Help me understand bit depth and color space better

I will chime in with some general descriptions that partially answer some of your questions, and probably partially repeat what you and others have said.

Bit depth
(8 bit, 10 bit, 12 bit, etc.)

This is the number of bits per channel. There are three channels per pixel. So multiply it by 3 to know the number of bits per pixel. For example, 8-bit would be 24 bits per pixel (or 3 bytes per pixel).

A photodiode is at first analog. It has a noise floor, which represents the blackest shade it could reproduce, and on the other end its full-well capacity, which represents the whitest shade it could reproduce. Suppose its noise floor is 5 electrons, and its full-well capacity is 40,000 electrons. That means its brightest signal is 8,000 times as much as its darkest signal. This could also be expressed as 13 f-stops, because 2^13 = 8,096.

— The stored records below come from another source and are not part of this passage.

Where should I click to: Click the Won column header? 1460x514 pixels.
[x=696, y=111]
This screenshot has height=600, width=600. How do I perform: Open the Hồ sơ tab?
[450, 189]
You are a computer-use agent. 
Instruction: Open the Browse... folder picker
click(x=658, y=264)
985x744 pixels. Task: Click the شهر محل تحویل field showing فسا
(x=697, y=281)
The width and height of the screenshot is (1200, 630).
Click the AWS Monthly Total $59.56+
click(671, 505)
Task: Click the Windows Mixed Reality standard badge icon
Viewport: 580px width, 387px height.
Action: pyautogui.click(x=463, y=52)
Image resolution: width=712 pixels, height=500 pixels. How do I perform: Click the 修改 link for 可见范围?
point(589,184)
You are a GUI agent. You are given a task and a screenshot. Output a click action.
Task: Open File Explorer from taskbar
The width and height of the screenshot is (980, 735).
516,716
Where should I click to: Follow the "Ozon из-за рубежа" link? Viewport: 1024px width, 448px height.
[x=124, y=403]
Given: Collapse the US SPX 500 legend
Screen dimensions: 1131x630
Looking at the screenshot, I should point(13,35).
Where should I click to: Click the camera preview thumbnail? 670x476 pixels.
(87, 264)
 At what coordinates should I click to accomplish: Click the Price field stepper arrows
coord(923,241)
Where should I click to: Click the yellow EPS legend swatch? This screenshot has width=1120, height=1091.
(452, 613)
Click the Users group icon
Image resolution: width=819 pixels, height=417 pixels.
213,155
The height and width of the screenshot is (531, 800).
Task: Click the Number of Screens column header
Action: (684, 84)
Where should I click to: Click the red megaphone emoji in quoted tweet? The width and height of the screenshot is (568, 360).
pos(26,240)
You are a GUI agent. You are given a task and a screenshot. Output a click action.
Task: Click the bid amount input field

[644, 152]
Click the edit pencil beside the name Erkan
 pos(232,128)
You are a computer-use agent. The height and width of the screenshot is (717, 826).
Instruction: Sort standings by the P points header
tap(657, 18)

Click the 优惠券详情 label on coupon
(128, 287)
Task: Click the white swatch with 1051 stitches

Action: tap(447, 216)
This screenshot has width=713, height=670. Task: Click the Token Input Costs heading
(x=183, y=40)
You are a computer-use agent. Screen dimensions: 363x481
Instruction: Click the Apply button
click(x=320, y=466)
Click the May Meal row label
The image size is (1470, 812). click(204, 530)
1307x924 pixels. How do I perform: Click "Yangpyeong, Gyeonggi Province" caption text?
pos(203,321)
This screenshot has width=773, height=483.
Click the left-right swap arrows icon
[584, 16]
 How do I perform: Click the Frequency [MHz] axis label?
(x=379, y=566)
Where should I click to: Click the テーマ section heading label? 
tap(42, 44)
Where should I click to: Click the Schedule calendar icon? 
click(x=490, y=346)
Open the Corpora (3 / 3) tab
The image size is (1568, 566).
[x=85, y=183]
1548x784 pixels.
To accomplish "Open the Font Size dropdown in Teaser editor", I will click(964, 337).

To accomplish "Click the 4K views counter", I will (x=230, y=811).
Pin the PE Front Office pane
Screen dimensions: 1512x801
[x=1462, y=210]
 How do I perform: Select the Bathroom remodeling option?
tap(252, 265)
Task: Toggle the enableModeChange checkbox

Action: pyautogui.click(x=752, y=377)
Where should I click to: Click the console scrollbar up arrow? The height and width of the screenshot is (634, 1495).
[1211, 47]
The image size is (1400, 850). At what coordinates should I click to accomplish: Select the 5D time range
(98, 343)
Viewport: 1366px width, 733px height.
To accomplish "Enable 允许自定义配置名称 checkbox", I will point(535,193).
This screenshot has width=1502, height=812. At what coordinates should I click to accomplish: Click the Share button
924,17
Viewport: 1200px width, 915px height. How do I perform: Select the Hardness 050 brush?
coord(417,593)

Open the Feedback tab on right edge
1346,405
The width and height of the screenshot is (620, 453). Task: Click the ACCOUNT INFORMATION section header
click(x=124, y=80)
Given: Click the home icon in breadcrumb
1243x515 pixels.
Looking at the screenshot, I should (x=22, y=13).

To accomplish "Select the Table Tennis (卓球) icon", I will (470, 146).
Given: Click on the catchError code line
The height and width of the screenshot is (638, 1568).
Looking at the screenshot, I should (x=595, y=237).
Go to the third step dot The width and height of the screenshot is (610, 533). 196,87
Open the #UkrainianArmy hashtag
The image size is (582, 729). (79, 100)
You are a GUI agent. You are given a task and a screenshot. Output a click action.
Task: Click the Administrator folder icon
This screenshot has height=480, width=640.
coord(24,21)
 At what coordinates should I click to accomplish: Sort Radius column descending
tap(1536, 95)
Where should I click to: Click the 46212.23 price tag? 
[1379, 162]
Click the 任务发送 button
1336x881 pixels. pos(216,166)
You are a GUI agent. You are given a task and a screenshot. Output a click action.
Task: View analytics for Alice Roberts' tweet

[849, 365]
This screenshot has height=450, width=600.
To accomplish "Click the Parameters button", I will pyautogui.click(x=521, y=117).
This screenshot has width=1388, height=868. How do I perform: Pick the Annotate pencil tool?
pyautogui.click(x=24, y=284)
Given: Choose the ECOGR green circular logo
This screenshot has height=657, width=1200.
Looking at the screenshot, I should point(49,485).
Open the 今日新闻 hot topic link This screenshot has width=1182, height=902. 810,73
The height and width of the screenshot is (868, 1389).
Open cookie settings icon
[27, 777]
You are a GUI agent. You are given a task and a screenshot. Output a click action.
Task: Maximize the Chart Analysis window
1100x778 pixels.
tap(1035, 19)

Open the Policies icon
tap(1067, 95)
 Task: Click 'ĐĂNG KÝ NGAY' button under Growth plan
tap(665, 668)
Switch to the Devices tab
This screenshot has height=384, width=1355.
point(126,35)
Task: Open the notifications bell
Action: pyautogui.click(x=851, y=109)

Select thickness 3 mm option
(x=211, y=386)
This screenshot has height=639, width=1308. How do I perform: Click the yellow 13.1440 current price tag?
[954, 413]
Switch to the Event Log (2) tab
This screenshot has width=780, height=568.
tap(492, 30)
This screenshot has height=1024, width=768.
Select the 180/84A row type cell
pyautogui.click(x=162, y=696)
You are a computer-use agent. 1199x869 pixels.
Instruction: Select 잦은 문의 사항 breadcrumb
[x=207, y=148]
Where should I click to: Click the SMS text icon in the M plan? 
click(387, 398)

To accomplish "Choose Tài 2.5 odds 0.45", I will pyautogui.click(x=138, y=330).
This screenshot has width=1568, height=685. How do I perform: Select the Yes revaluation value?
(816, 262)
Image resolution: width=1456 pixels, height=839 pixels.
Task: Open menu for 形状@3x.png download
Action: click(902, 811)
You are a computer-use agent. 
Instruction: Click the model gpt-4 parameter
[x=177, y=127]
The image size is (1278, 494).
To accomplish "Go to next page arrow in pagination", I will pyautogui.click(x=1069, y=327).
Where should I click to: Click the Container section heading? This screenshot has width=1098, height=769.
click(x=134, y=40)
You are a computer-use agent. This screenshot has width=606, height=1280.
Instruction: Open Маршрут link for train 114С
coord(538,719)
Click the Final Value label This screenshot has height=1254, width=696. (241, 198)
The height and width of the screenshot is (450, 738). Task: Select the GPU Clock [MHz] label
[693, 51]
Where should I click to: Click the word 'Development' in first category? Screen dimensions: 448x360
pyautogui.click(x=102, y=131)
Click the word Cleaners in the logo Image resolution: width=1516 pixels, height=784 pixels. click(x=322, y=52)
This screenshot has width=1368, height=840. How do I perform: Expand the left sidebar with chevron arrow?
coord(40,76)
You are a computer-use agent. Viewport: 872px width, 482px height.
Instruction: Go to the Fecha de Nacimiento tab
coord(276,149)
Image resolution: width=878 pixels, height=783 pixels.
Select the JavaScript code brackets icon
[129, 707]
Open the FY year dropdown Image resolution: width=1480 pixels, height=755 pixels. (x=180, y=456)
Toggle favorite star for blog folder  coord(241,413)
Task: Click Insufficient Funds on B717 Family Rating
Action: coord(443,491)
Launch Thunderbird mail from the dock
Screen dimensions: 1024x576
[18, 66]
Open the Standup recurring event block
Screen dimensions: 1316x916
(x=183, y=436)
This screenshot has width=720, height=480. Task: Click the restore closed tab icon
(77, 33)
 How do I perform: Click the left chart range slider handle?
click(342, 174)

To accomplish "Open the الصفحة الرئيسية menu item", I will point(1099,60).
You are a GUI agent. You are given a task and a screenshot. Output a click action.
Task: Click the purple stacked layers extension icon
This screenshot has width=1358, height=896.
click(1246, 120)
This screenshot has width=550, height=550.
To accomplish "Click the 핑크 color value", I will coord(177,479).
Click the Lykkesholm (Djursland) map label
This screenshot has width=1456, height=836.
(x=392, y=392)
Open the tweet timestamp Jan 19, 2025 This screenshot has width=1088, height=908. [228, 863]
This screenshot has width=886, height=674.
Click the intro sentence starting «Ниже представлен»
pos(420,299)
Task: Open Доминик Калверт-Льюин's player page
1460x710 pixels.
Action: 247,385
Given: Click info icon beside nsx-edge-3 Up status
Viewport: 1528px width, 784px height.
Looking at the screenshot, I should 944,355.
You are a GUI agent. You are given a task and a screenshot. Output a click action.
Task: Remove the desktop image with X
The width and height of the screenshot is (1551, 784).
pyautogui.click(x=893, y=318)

To record a photodiode's experience over the course of time, you could translate it to similar waves on magnetic tape (analog) or number its shades from noise floor to full well (digital). Suppose you thought 100 steps between darkest and lightest were enough. So darkest is 1, and lightest is 100. To save this to disk, you would need 7 bits (because 2^7=128). A bit is a 1 or a 0. Therefore it has 2 possible values. So two bits in a row could have 4 values (00, 01, 10, 11), three bits in a row could have 8 values (000, 001, 010, 100, 011, 110, 101, 111), and so on. And now you see why the number of bits becomes the exponent. 2^x = how high you can count with that many bits.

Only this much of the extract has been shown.